Financial crime analysts detect suspicious behavioural patterns across authentication events, transaction flows, and network activity by running anomaly detection on multi-dimensional security data, surfacing accounts with genuinely unusual behaviour rather than rule-triggered false positives.

Risk engines incorporate anomaly scores as a factor in overall risk calculations, amplifying risk ratings when anomalous patterns are detected alongside other indicators such as sanctions matches or adverse media.

Law enforcement cyber units use anomaly scoring to surface unusual access patterns in insider threat investigations, identifying employees whose data access behaviour deviates from their established baseline.

Aviation intelligence teams detect suspicious aircraft behaviour: unusual loitering patterns, unexpected route deviations, and anomalous flight characteristics that fall outside the density of normal traffic for a given corridor.

Critical infrastructure security teams run anomaly detection on SCADA telemetry to identify sensor readings that deviate from operational norms, flagging potential tampering or equipment failure before it escalates to an incident.

Integration#

The Anomaly domain feeds into the Risk Engine for composite risk scoring, the Alert System for anomaly-triggered notifications, and the AI Widgets service for dashboard insights.
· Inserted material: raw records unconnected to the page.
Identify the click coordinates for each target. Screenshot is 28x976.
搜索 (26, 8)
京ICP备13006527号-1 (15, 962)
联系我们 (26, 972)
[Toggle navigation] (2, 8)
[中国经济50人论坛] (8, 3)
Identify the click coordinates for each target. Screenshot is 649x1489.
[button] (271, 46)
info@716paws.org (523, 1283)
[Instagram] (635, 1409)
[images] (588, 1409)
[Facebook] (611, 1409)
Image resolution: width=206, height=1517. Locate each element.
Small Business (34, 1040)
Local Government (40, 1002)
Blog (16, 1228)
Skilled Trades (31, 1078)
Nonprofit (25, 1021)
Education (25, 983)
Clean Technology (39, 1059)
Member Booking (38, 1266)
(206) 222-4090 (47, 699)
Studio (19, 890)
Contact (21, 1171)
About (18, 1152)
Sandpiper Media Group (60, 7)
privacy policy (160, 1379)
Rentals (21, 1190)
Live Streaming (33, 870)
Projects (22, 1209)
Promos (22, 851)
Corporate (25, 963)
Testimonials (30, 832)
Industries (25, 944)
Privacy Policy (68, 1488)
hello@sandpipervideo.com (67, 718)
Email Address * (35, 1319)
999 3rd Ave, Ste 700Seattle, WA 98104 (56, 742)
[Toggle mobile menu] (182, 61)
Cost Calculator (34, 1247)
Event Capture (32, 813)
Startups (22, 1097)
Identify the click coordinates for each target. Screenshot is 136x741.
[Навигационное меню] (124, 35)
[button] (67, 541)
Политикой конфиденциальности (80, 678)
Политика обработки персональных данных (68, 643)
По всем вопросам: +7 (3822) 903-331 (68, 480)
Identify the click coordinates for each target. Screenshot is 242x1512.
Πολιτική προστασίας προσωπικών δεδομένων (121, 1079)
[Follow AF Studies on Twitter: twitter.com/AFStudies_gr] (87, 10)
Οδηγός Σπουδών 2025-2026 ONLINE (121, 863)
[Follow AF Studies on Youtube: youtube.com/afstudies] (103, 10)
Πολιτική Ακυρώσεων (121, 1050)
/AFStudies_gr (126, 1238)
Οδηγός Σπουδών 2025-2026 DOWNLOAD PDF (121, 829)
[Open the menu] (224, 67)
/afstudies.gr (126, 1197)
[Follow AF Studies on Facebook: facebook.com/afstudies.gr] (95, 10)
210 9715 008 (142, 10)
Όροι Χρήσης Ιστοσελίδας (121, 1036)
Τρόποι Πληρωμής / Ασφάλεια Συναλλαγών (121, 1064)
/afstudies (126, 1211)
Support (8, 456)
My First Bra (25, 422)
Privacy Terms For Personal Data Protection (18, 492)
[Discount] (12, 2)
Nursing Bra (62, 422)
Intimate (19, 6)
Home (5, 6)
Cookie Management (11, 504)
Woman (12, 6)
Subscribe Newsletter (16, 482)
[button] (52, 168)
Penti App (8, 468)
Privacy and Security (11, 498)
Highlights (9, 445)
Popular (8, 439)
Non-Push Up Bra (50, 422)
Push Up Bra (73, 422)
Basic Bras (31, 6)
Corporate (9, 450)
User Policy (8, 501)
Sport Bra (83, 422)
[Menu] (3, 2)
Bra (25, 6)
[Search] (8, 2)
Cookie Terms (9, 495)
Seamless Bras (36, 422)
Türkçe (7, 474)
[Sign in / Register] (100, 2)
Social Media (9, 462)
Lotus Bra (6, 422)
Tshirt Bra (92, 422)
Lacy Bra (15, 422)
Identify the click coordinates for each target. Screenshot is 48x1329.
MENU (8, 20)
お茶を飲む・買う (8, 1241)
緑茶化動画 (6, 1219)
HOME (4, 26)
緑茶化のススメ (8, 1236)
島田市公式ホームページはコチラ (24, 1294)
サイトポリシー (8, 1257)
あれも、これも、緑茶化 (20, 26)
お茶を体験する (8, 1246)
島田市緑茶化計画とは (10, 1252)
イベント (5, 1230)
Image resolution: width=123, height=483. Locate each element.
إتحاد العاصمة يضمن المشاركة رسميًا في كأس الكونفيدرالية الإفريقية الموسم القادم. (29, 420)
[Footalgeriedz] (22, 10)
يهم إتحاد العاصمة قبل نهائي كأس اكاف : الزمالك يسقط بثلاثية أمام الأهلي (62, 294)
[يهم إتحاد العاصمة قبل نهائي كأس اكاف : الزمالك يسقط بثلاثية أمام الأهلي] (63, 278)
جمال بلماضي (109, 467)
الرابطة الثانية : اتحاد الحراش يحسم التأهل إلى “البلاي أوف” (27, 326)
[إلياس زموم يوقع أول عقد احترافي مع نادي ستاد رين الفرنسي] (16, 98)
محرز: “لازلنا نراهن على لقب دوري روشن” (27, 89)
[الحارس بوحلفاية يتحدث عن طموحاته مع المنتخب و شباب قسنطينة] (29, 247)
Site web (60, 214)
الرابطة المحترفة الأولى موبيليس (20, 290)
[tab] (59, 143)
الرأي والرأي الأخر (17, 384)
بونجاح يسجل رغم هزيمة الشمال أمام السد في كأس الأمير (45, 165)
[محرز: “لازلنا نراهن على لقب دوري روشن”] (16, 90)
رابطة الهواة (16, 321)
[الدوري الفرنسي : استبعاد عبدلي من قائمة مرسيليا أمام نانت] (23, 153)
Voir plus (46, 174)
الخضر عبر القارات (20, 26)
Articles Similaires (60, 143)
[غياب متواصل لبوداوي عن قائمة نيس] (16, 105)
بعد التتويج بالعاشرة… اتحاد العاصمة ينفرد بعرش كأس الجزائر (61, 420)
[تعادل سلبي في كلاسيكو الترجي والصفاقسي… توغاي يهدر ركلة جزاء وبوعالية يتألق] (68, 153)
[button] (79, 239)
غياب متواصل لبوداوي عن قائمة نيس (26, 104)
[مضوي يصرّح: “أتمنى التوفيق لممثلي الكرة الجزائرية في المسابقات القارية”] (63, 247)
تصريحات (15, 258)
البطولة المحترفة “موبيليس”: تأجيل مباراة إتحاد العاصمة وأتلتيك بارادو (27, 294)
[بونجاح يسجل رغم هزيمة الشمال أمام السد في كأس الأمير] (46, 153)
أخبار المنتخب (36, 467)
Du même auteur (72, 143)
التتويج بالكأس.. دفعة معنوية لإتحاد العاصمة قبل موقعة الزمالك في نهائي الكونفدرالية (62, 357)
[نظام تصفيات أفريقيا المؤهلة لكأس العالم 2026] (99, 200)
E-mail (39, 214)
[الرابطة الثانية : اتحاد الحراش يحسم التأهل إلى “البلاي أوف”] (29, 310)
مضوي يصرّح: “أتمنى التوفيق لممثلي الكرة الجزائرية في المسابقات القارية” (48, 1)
It also supports threat intelligence workflows by detecting anomalies in predictive threat patterns.

Open Standards#

  • EU AI Act (Regulation (EU) 2024/1689): The service is classified as a HIGH-RISK AI system under Annex III 6(d)/(e); response payloads carry mandatory human-oversight flags in compliance with Article 5(1)(d) and Article 14, prohibiting autonomous enforcement actions based solely on anomaly scores.
  • GraphQL (June 2018 specification): All detection requests and result retrieval are exposed as typed GraphQL mutations and queries, enabling strongly-typed, self-documenting API interactions.
  • JSON Web Token (RFC 7519) and JSON Web Key (RFC 7517): Every GraphQL operation is authorised via RS256-signed JWTs verified against a JWKS endpoint, enforcing authenticated access to anomaly detection capabilities.
  • OAuth 2.0 (RFC 6749): Bearer token authorisation is enforced on all operations, with the platform acting as a resource server that validates tokens issued by the authorisation service.
  • JSON (RFC 8259): Anomaly scores, binary labels, and raw data points are serialised and persisted as JSON/JSONB throughout the detection pipeline and API response payloads.
  • RFC 4122 (UUID): Detection run identifiers and individual anomaly event identifiers are Version 4 UUIDs, ensuring globally unique, collision-resistant references across multi-tenant runs.
  • STIX 2.1 (OASIS CTI TC): Anomaly detection results feed into the Alert System, which exports flagged events as STIX 2.1 bundles for downstream threat intelligence and information-sharing workflows.